Stored data -
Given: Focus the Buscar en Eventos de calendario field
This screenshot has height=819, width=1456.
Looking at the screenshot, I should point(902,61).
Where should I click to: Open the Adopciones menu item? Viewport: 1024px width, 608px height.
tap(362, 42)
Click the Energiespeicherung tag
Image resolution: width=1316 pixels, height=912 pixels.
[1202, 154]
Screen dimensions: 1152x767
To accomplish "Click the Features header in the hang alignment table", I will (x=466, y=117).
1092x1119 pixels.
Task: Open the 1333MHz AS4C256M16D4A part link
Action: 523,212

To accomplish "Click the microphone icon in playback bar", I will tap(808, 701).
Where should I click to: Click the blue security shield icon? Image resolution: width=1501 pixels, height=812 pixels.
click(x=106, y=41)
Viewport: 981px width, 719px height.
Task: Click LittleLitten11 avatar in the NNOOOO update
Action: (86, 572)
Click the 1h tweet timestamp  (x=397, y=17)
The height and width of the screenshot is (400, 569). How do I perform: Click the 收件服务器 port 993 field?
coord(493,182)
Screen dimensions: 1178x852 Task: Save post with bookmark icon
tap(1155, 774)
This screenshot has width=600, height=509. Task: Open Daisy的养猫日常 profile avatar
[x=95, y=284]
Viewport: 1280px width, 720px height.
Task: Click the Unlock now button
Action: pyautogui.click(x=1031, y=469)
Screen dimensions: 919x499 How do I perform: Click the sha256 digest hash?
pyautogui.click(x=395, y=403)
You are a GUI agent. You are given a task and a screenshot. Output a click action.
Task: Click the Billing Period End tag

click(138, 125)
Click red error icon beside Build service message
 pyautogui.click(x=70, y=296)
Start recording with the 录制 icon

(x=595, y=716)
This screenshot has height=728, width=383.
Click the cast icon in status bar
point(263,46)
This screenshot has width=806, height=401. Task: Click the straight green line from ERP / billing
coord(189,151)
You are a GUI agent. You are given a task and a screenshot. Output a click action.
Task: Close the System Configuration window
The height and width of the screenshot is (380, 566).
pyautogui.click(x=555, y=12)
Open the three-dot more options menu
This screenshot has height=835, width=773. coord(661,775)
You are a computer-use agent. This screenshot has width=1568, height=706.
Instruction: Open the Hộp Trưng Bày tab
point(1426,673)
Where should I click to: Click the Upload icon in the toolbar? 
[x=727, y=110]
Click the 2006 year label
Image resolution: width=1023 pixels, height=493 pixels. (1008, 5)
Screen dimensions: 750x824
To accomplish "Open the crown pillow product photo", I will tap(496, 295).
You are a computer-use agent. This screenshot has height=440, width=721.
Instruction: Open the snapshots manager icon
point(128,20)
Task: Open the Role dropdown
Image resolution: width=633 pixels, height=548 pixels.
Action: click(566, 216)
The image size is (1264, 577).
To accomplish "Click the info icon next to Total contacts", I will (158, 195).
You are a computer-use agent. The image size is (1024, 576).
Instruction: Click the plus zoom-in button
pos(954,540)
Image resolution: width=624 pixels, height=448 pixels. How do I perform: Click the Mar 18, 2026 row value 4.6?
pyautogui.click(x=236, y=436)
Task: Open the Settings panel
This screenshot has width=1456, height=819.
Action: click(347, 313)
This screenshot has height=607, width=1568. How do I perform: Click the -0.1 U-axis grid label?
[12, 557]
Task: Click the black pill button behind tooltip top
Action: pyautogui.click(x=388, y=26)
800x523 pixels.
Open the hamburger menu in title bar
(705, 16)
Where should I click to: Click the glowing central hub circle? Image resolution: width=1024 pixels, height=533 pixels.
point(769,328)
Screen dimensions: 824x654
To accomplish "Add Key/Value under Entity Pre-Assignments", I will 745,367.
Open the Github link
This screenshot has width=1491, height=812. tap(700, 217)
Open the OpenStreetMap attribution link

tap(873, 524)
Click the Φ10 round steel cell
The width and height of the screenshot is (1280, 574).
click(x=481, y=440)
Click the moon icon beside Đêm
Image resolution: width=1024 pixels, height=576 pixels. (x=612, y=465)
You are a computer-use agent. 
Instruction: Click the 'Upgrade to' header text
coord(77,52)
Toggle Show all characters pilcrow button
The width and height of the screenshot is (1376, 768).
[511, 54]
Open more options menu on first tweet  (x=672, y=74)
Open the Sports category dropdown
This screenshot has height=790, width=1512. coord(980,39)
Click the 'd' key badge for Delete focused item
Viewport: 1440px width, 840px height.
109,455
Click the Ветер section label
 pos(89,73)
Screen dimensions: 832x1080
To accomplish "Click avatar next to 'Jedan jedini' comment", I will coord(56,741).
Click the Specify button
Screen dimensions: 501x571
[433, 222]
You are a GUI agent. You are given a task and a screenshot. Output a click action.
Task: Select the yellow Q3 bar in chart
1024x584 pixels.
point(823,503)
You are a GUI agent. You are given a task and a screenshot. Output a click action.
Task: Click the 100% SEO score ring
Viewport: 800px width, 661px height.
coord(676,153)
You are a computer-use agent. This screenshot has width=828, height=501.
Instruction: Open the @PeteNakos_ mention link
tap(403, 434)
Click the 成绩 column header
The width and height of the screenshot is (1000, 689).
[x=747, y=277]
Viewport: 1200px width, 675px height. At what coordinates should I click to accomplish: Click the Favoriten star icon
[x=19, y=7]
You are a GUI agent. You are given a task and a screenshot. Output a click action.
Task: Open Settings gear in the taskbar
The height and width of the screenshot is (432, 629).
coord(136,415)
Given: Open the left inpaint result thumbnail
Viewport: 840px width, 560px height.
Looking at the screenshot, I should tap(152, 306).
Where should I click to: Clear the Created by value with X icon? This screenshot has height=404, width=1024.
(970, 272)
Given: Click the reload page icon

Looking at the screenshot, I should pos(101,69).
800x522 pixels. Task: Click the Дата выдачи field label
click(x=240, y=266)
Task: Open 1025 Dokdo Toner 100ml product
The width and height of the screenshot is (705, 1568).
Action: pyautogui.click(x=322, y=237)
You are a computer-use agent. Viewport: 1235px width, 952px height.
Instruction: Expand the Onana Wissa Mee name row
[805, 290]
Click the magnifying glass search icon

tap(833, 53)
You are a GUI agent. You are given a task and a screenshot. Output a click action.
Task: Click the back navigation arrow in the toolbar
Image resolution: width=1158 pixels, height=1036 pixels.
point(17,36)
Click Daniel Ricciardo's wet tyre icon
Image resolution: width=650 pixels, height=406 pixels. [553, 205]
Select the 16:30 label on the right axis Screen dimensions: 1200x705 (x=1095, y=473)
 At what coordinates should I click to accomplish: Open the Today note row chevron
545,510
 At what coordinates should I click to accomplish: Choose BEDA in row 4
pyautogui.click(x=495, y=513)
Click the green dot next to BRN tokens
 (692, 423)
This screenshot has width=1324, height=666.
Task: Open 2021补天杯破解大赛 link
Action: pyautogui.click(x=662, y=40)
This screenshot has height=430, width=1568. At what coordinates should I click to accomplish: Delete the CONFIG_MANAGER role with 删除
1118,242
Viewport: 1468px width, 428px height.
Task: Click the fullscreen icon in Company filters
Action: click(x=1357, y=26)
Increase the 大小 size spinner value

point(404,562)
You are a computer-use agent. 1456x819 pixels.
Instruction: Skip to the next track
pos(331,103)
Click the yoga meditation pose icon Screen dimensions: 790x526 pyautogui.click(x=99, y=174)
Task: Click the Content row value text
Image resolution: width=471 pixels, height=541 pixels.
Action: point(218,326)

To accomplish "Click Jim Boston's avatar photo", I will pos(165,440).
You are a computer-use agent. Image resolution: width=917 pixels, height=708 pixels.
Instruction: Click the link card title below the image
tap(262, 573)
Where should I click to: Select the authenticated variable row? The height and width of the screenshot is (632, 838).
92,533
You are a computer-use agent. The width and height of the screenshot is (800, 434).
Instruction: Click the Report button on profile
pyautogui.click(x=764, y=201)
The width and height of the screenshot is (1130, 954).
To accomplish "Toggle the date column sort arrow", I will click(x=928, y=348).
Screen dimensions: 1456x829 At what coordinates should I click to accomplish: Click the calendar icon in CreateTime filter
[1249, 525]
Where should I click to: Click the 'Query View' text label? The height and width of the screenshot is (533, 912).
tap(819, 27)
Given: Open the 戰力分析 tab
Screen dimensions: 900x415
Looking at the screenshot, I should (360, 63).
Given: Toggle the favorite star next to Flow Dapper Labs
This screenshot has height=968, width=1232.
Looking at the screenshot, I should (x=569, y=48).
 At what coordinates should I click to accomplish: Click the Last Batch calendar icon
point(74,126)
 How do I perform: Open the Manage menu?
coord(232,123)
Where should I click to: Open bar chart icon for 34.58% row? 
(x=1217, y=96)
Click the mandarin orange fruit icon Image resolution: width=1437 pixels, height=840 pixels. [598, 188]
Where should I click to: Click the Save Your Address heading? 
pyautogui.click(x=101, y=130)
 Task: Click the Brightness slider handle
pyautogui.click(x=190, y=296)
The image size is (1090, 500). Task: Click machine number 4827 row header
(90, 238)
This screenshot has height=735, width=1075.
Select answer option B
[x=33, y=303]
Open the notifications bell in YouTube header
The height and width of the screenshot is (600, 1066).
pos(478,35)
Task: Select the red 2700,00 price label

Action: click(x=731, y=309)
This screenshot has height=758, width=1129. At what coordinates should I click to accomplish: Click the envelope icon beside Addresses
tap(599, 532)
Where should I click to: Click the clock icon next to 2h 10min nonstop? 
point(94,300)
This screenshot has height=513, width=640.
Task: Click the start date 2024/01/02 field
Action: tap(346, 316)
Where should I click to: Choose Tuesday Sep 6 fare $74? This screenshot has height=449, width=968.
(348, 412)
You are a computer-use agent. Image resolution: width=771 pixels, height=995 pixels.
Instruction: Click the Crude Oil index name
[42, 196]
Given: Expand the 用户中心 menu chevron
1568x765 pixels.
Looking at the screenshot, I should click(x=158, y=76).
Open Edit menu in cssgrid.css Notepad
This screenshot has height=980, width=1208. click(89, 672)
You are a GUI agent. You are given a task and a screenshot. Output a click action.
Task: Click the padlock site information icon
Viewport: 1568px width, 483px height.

What you will do -
Show a copy of each line from the data that includes the word "arrow".

Output for this task -
Task: Click the back navigation arrow in the toolbar
To accomplish "Toggle the date column sort arrow", I will click(x=928, y=348).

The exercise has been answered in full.